D91 students in grades three through eight will get new Chromebooks in the fall. | Maria Maxham/Editor

District 91 elementary school students in grades three through eight may start the 2021-22 school year with brand new Chromebooks, as the school board unanimously voted on April 8 to approve the $175,950 purchase of 450 computers and spare parts.

Ed Brophy, assistant superintendent of operations, said students in those grades are currently using two models of Chromebooks, one purchased in 2015 and the other in 2017. Both, he said, “are beyond their useful life.”

One issue with older models, Brophy said, is that the battery begins to degrade over time, requiring students to plug-in and charge the computers more frequently.

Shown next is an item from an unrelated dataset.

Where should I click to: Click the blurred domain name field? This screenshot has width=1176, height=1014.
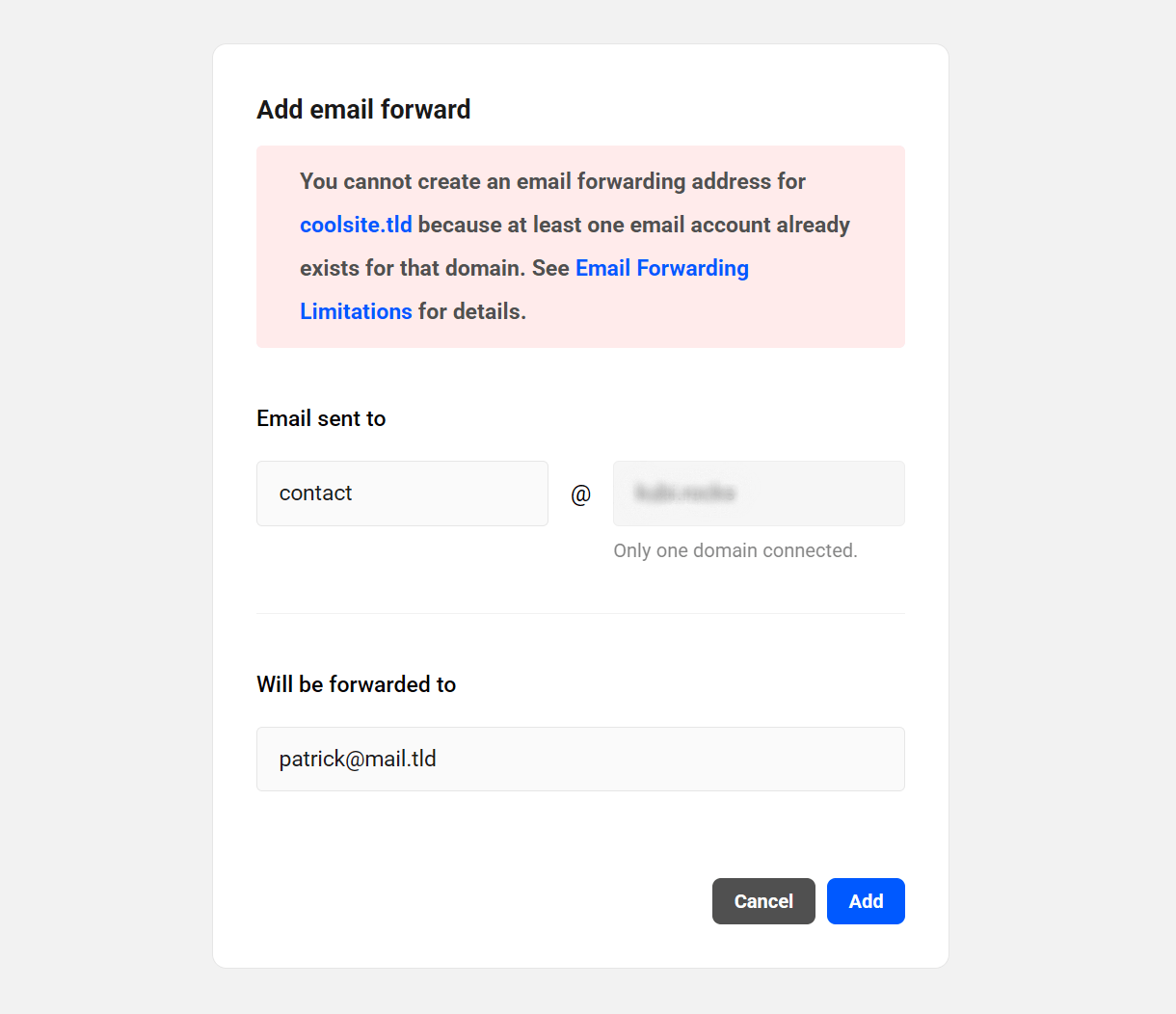pos(759,494)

Another problem is that the older devices don’t have the capability to run necessary programs. “Some of the current devices that we have cannot support the instructional tools and assessments that we use,” Brophy said.

Roll-out is expected at the beginning of next school year, so all students begin in the fall with brand new devices, capable of running all the programs necessary and with better and longer-lasting batteries.

The older models, said Brophy, will be discarded pending board approval over the summer. They will be picked up by an electronics recycler, and the district might receive some revenue in return. “But given the nature and age of these devices, I highly doubt that’ll happen,” Brophy said.

Newer models will be kept for spare parts if a minor repair is needed and can be performed by D91 technology personnel.

Brophy said that students and teachers in the lower grades received new Chromebooks this school year, which is why they won’t be receiving new devices in the fall.

When asked by Board President Kyra Tyler if current worldwide supply issues with computer components would affect the order, Brophy said if there were problems with obtaining the devices the board would be notified right away. Ideally, he said, the kids would get the new Chromebooks at the start of the year. But if that isn’t possible, “we can live through that; we can manage that,” he said.